WTO Director-General Roberto Azevêdo told the World Customs Organization (WCO) Council on 27 June 2014 that the WCO and the WTO are “natural partners” in efforts to implement the Trade Facilitation Agreement. He thanked the WCO for its support, including the establishment of the Trade Facilitation Working Group and the launching of the Mercator programme.
Customs administrations have long recognized the need to balance enforcement and facilitation — and to do so in a predictable, streamlined way. And, as the volume of global trade increased, the need to operate efficiently and effectively has grown.
Indeed, the Revised Kyoto Convention, as well as other WCO tools and instruments, are the basis of many provisions of the WTO Trade Facilitation Agreement.

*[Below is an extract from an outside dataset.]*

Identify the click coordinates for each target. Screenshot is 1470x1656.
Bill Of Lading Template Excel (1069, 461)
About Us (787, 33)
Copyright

In this sense the technical provisions in the Agreement are not new — they are already being used successfully in many countries around the world.
What the Trade Facilitation Agreement provides is uniformity — and therefore much greater predictability and efficiency.
It will also provide assistance to countries that need it. And this is a crucial point.
Although the specific measures may not be new, there is no question that Bali was a first for the WTO.
It is one reason why the Trade Facilitation Agreement is so significant.
And I think we must continue to work in this spirit as we work to put the text into practice.
A central element of this will be ensuring that the assistance that developing and least developed countries need will be available.
WTO donor members have given their assurance of far reaching assistance to ensure that everyone will have the capacity to implement the new Agreement — at their own pace.
A great deal of very welcome work has already been done. Donors are engaged and technical assistance providers and agencies are intensifying their work with recipients. But I know that some concerns still remain.
We have been working very hard to address these issues and ensure the provision of technical assistance to everyone, without exceptions.
My team and I have been talking to donors and consulting with the members to try to find a solution that would allow the WTO to assist those seeking technical assistance and capacity building support. Such a solution should:
- create the best possible conditions for the flow of information between donors and recipients on their needs and options;
- assist members in preparing and updating their needs assessments;
- help members to develop technical assistance projects;
- identify possible development partners for countries that might have had difficulties doing so by themselves;
- and ensure that resources are available for all those seeking technical assistance.
We expect to be able to set out a new WTO facility along these lines before the summer break.
This will be a major step forward. But of course, we can’t do it alone.
Implementation will be an enormous task — and so all of this will require the full support and cooperation of donors, development banks and international organisations.
We have already begun to strengthen our partnerships with the Annex D organizations, especially with the WCO.
Last week the WCO took a good step forward to inform and educate your Geneva-based delegates about the significant amount of support that is already available.
Secretary-General Mikuriya and several members of the Secretariat made presentations at the WTO on the WCO’s impressive wealth of instruments, guidelines and training programs.
It is clear that these tools and extensive capacity building programs will be an essential ingredient in helping customs administrations to implement the new Agreement.
I greatly welcome your commitment to the efficient implementation of the TFA, which you underscored through your Dublin Resolution, just days after the Ministerial Conference in Bali.
I would also like to congratulate you on the establishment of your new Trade Facilitation Working Group.